Androguard的部分源碼(一)——androaxml.py

廢話少說,上代碼。


option_0 = { 'name' : ('-i', '--input'), 'help' : 'filename input (APK or android\'s binary xml)', 'nargs' : 1 }
option_1 = { 'name' : ('-o', '--output'), 'help' : 'filename output of the xml', 'nargs' : 1 }
option_2 = { 'name' : ('-v', '--version'), 'help' : 'version of the API', 'action' : 'count' }
options = [option_0, option_1, option_2]


def main(options, arguments):
    if options.input != None:
        buff = ""

        ret_type = androconf.is_android(options.input)  #讀取文件頭判斷文件類型
        if ret_type == "APK":
            a = apk.APK(options.input)
            buff = a.get_android_manifest_xml().toprettyxml(encoding="utf-8")
        elif ".xml" in options.input:
            ap = apk.AXMLPrinter(read(options.input))   
            buff = minidom.parseString(ap.get_buff()).toprettyxml(encoding="utf-8")
        else:
            print "Unknown file type"
            return

        if options.output != None:  #創建輸出文件
            fd = codecs.open(options.output, "w", "utf-8")
            fd.write( buff )
            fd.close()
        else:                       #否則輸出到屏幕
            print buff

    elif options.version != None:
        print "Androaxml version %s" % androconf.ANDROGUARD_VERSION

if __name__ == "__main__":
    parser = OptionParser()
    for option in options:
        param = option['name']
        del option['name']
        parser.add_option(*param, **option)

    options, arguments = parser.parse_args()
    sys.argv[:] = arguments
    main(options, arguments)


這是androaxml.py的全部源碼。
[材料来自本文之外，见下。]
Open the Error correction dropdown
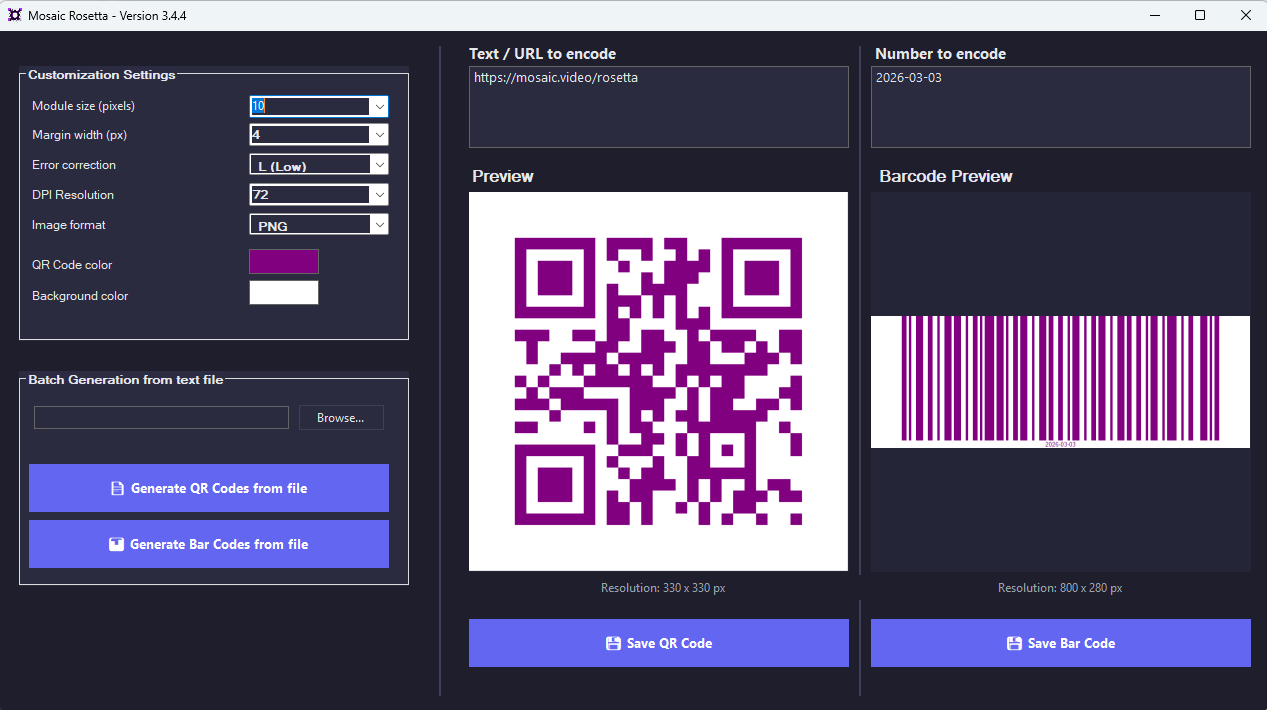The width and height of the screenshot is (1267, 710). [379, 165]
幾個內容

第一,參數。一個input,可以是apk,或者AndroidManfest.xml。一個output,這是指定的輸出文件名,如果不指定輸出文件名,則輸出到屏幕。

第二,如果爲apk,則使用APK()解析

    def get_android_manifest_xml(self):
        """
            Return the xml object which corresponds to the AndroidManifest.xml file

            :rtype: object
        """
        try:
            return self.xml["AndroidManifest.xml"]
        except KeyError:
            return None

如果是AndroidManfest.xml,則使用AXMLPrinter

而在APK.__init__函數中有這樣一段


        if zipmodule == 0:
            self.zip = ChilkatZip(self.__raw)
        elif zipmodule == 2:
            from androguard.patch import zipfile
            self.zip = zipfile.ZipFile(StringIO.StringIO(self.__raw), mode=mode)
        else:
            import zipfile
            self.zip = zipfile.ZipFile(StringIO.StringIO(self.__raw), mode=mode)
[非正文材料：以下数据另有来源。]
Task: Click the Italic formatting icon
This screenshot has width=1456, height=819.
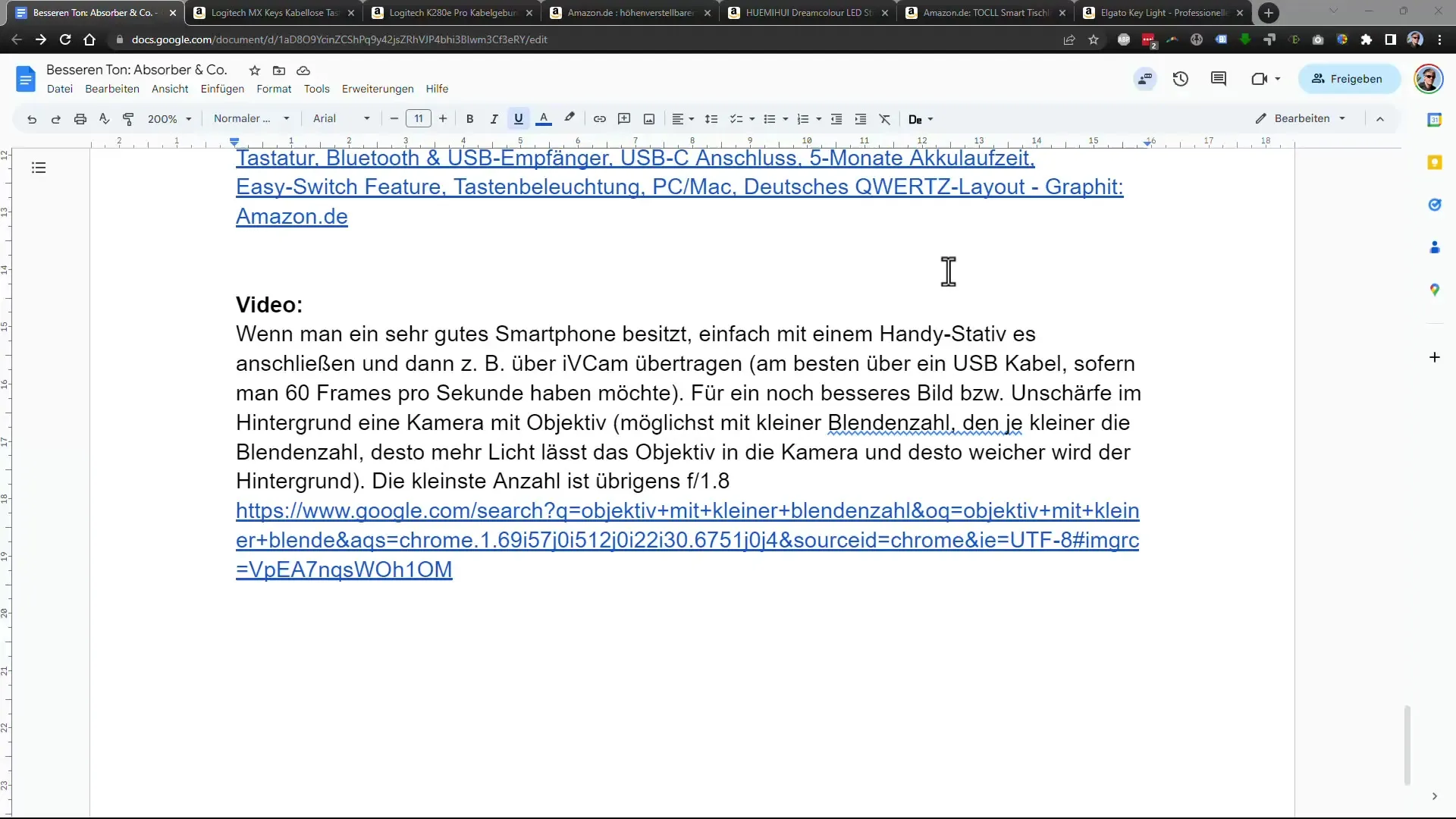Action: [494, 119]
        for i in self.zip.namelist():
            if i == "AndroidManifest.xml":
                self.axml[i] = AXMLPrinter(self.zip.read(i))
                try:
                    self.xml[i] = minidom.parseString(self.axml[i].get_buff())
                except:
                    self.xml[i] = None

對apk文件利用ChilkatZip或者ZipFile進行解壓,然後從解壓後的文件列表當中遍歷獲取AndroidManfest.xml,再對AndroidManfest.xml

調用AXMLPrinter,所以核心的處理在AXMLPrinter當中。

AXMLPrinter則是用AXMLParser對文件進行解析。

所以處理流程就清晰了

APK: 生成APK class實例 ——> 解壓文件 ——> 遍歷獲取AndroidManfest.xml ——> AXMLPrinter實例 ——> AXMLParser實例解析

XML: AXMLPrinter實例 ——> AXMLParser實例解析

class AXMLParser(object):
    def __init__(self, raw_buff):
        self.reset()

        self.valid_axml = True
        self.buff = bytecode.BuffHandle(raw_buff)
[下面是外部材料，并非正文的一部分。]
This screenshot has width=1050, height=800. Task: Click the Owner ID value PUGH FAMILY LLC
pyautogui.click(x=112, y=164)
        axml_file = unpack('<L', self.buff.read(4))[0]  #讀取文件頭

        if axml_file == CHUNK_AXML_FILE:                #判斷文件頭
            self.buff.read(4)

            self.sb = StringBlock(self.buff)            #字符串池

            self.m_resourceIDs = []
            self.m_prefixuri = {}
            self.m_uriprefix = {}
            self.m_prefixuriL = []

            self.visited_ns = []
        else:
            self.valid_axml = False
            androconf.warning("Not a valid xml file")
AXMLParser.buff結構


self.__buff保存內容

self.__idx保存已解析的長度,也就是下次解析的起點

class AXMLPrinter(object):
    def __init__(self, raw_buff):
        self.axml = AXMLParser(raw_buff)    #實例化AXMLParser
        self.xmlns = False

        self.buff = u''
        #主處理邏輯
        while True and self.axml.is_valid():
            _type = self.axml.next()
#           print "tagtype = ", _type

            if _type == START_DOCUMENT:
                self.buff += u'<?xml version="1.0" encoding="utf-8"?>\n'
            elif _type == START_TAG:
                self.buff += u'<' + self.getPrefix(self.axml.getPrefix()) + self.axml.getName() + u'\n'
                self.buff += self.axml.getXMLNS()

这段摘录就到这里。